When we talk about the ”front,” or ”forward” of the JetBot, we are referring to direction the camera is pointed when the Jetbot is fully assembled. ”Left” and ”Right” will be from the perspective of the SparkFun Jetbot.

Front of Jetbot

1. Circular Robotics Chassis Kit (Two-Layer) Assembly

If you prefer to follow along with a video, check out this feature from the chassis product page. You do not need to use the included ball caster as a larger option has been provided for smoother operation.

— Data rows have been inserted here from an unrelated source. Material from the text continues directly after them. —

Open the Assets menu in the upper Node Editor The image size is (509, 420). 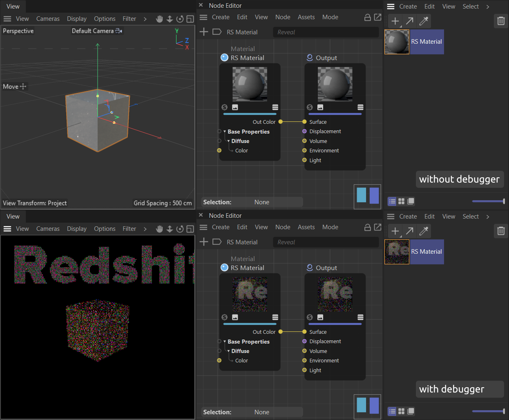[306, 17]
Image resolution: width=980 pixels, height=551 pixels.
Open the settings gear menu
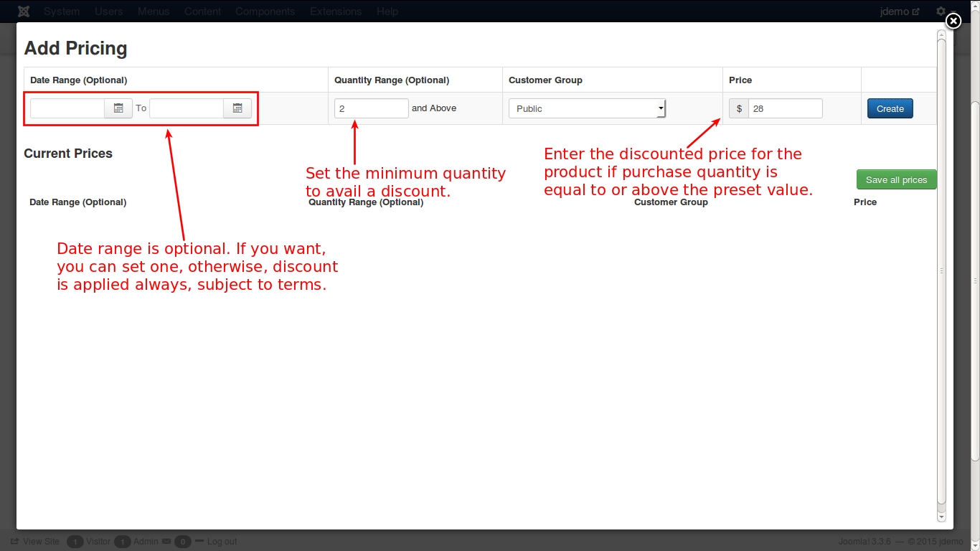coord(941,11)
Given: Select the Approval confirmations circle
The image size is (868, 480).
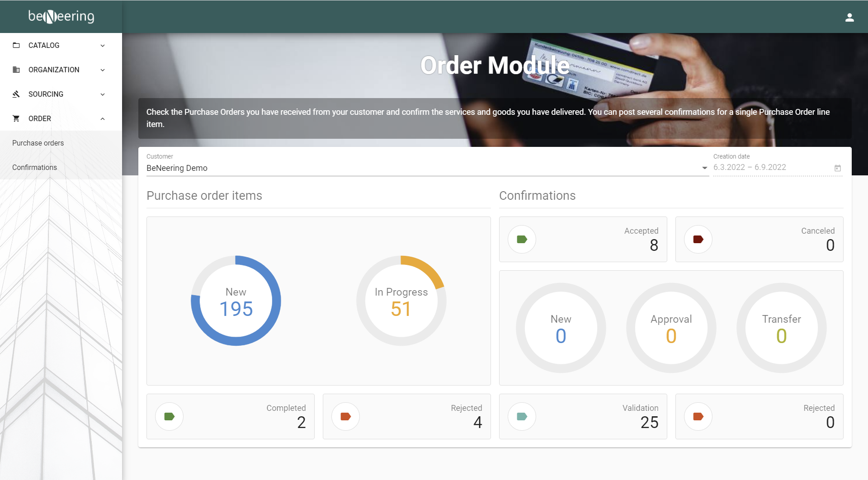Looking at the screenshot, I should point(671,328).
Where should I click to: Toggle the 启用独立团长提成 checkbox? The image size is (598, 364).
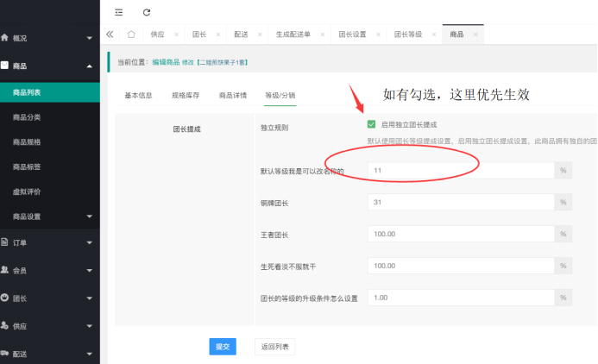pyautogui.click(x=371, y=125)
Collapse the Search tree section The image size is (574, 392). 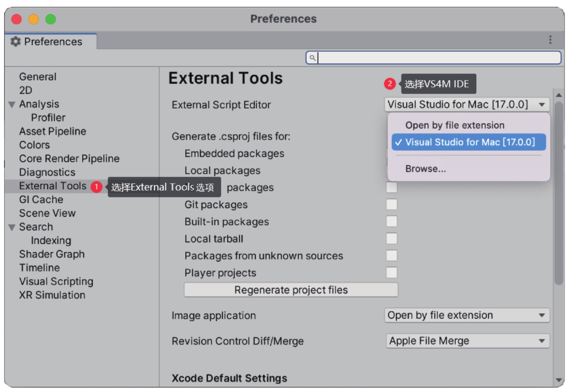pyautogui.click(x=12, y=228)
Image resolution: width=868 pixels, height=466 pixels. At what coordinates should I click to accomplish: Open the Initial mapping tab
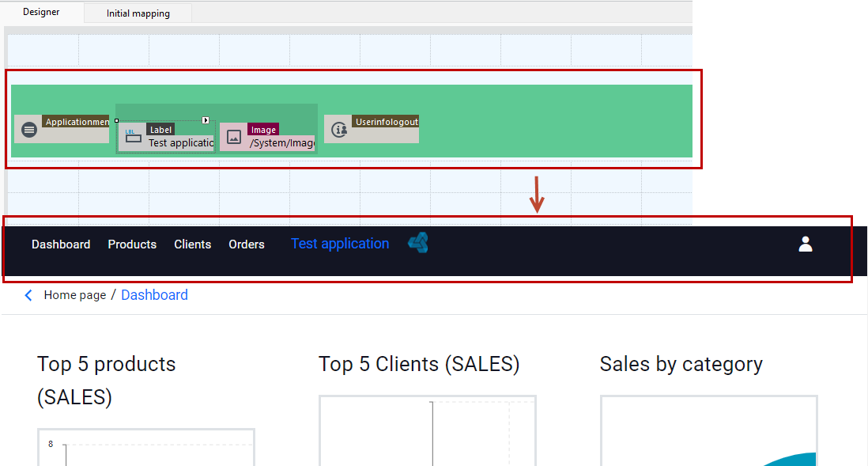138,13
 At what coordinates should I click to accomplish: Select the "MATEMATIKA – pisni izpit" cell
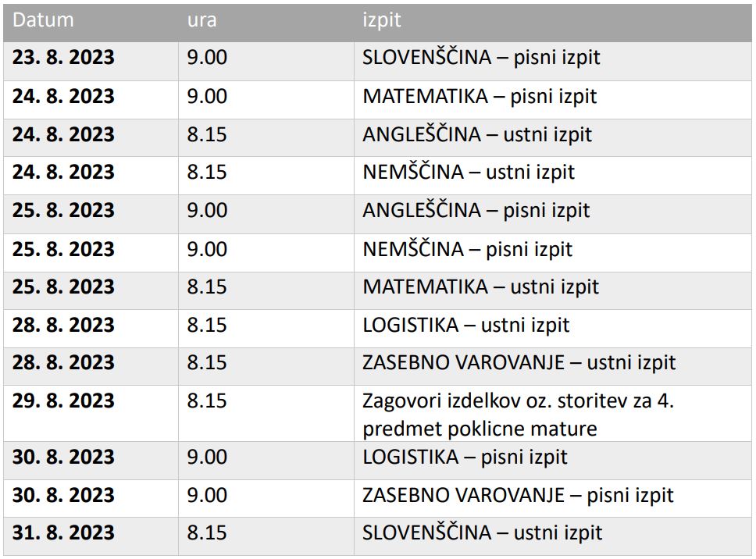tap(480, 96)
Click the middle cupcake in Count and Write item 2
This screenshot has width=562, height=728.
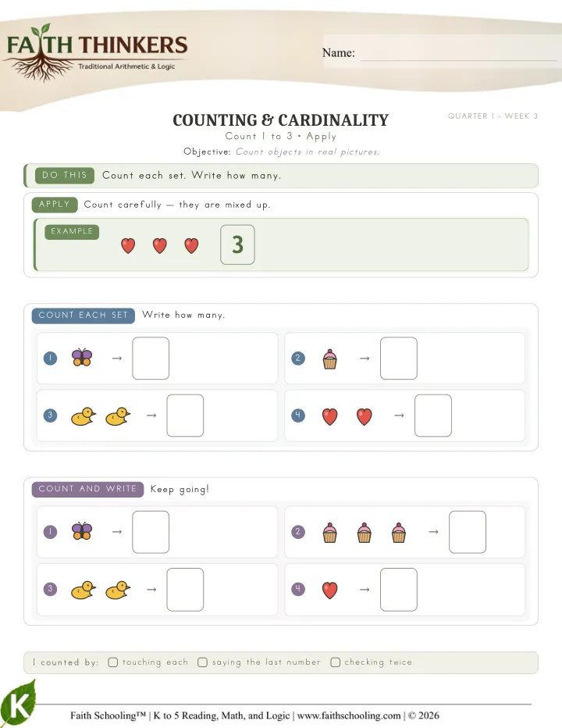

Start by attaching the chassis motor mount tabs to each of the ”Shadow Chassis Motors (pair)” using the long threaded machine screws & nuts included with the Circular Robotics Chassis Kit.

Hobby motor and mount

Fit the rubber wheels onto the hubs, install the wheel onto each motor, & fix them into position using the self tapping screws included with the Circular Robotics Chassis Kit.

hobby motor with wheel

Install the brass colored standoffs included with the Circular Robotics Chassis Kit; two in the rear and one in the front. The rear of the SparkFun Jetbot will be on the side of the plate with the two ”+” sign cut outs. The rear of the motor will be opposite the wheel where the spindle extends. This orientation ensures the widest base & most stable set up for your Jetbot.

motor mount to plate

The motor mounts fit into two mirrored inlets in each base plate as shown. Install the motors opposite of one another.

install standoffs

Depending on how you install the motor mounts to each motor will dictate how the motor can be installed on the base plate. Note: Do not worry about the motor orientation as you will determine proper motor operation in how you connect the motor leads to the SparkFun Serial Controlled Motor Driver. Notice how in the picture below one motor has the label facing up, while the other has the label facing down.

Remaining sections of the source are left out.